No es solo una cuestión técnica. Que la recomendación de guardar las distancias se explique como mantener la distancia social puede que sólo sea un anglicismo ridículo. Pero tiene mucho de consigna subliminal: el otro es el peligro, no te fíes de quien no conoces, no intimides. El modelo de urbanismo disperso, asocial, ecológicamente catastrófico, tiene ahora una nueva oportunidad. Vivir en una urbanización en medio del campo no sólo puede ser más seguro en términos de contagio, también puede permitir contar con viviendas más amplias donde teletrabajar con comodidad. Si esta opción gana terreno, no hay duda que se va traducir en una pérdida de socialidad, en una extensión del despilfarro ambiental y en una nueva crisis de sostenibilidad del mundo urbano (la extensión de la experiencia Detroit). Habrá que trabajar mucho en políticas sociales y urbanas para impedir que esta plaga colateral coja fuerza.

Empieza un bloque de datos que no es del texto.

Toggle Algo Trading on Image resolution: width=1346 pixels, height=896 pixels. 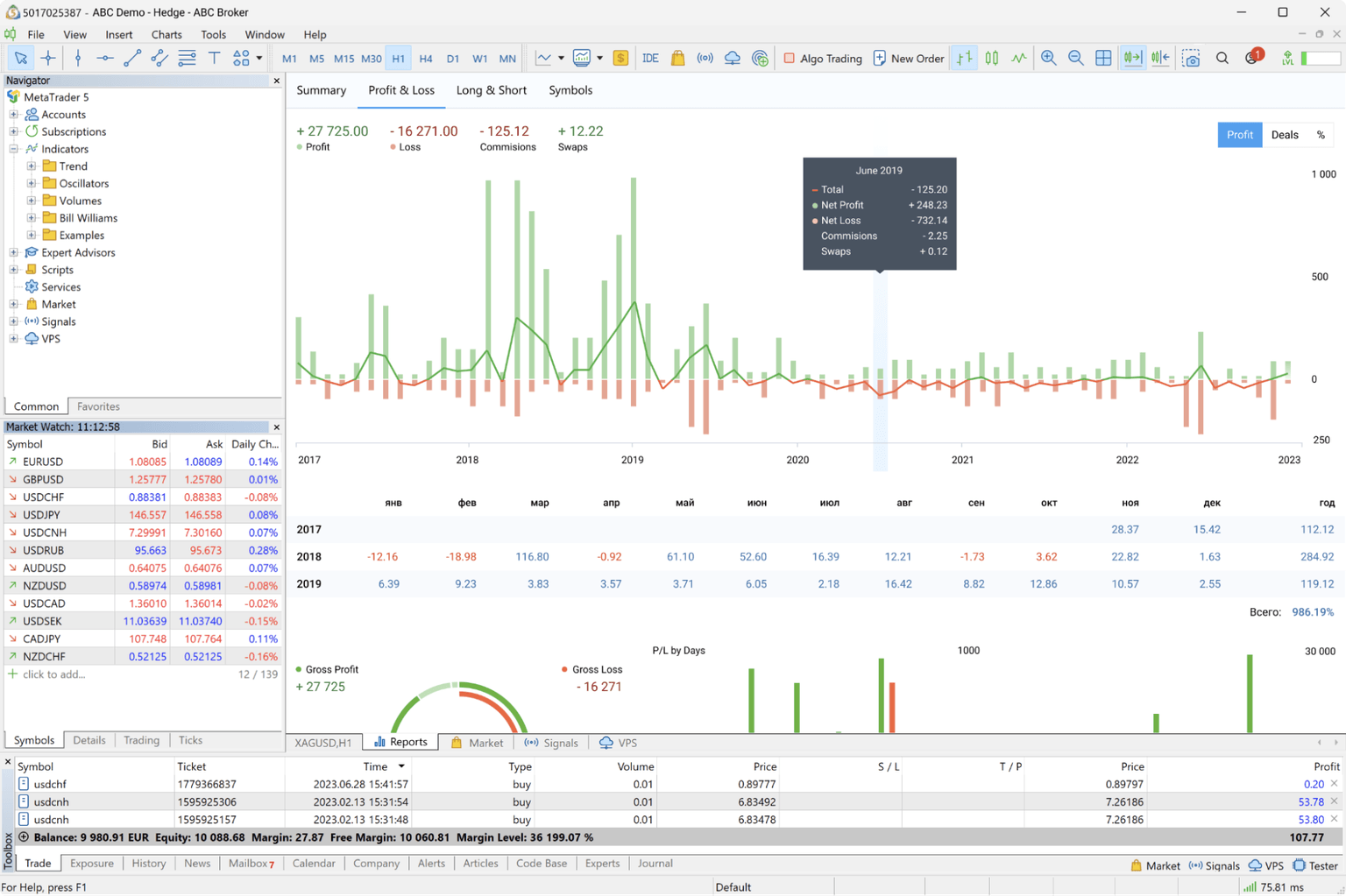pyautogui.click(x=822, y=58)
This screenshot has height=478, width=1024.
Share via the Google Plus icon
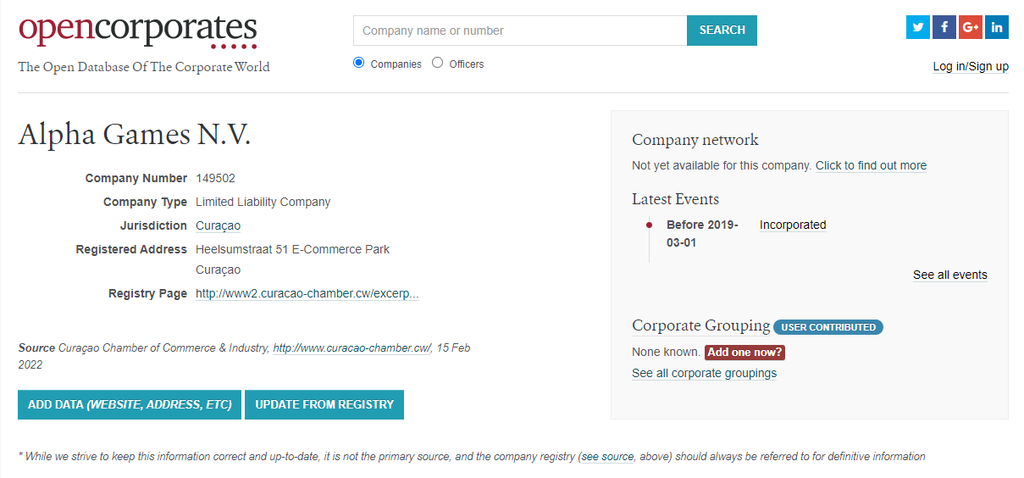point(970,28)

Por último, está la otra gran cuestión puesta en evidencia por muchos críticos: el uso sistemático de las nuevas tecnologías para el control de la gente con la excusa de la prevención. No es un tema baladí. Es obvio que el control sobre el comportamiento humano es uno de los componentes más peligrosos de las TIC. Toda la historia del capitalismo ha sido, entre otras cosas, una sucesión de innovaciones tecnológicas y organizativas diseñadas para controlar y modelar el comportamiento de la gente trabajadora, reducir su autonomía. Y esta última oleada tecnológica significa un salto adelante, especialmente porque permite el control de actividades que se ejercen de forma descentralizada, fuera de toda posibilidad de control visual. El teletrabajo es un ejemplo, como ocurre con el control a los transportistas (si aún no la has visto, procura ver el último filme de Ken Loach, Sorry, we missed you, una nueva lección sobre condiciones laborales en la época actual). E incorpora mecanismos que pueden derivar en un control orwelliano de la población, como el que sugieren algunos de las medidas de control puestas en funcionamiento por las autoridades chinas.
No se puede bajar la guardia y estar alerta hacia cualquier deslizamiento político sobre el control social. Pero me parece que tampoco hay que obsesionarse por ellos. Por un lado, porque el control del comportamiento de la gente no deriva sólo de sus posibilidades tecnológicas. El régimen nazi alcanzó una notable capacidad de control social con medios mucho más primitivos. La capacidad y el uso del control depende de condiciones sociales sobre las que es más fácil intervenir que sobre una tecnología sofisticada y muchas veces despilfarradora. De otra, porque llevamos ya muchos años controlados por poderes privados mucho más oscuros, como nuestro banco, nuestra compañía telefónica o nuestro servidor de internet a los que damos graciosamente datos de todo tipo. Posiblemente, es inevitable, y lo que nos debería preocupar no es tanto un miedo absoluto a la aplicación de estas tecnologías como que respuestas hay que dar y como aprender a moverse para impedir el desarrollo de sus peores consecuencias.
Realmente, el virus ha mostrado una enorme capacidad de ramificarse en muchas direcciones. Nos viene mucho trabajo. También en la esfera de la cultura y las relaciones personales.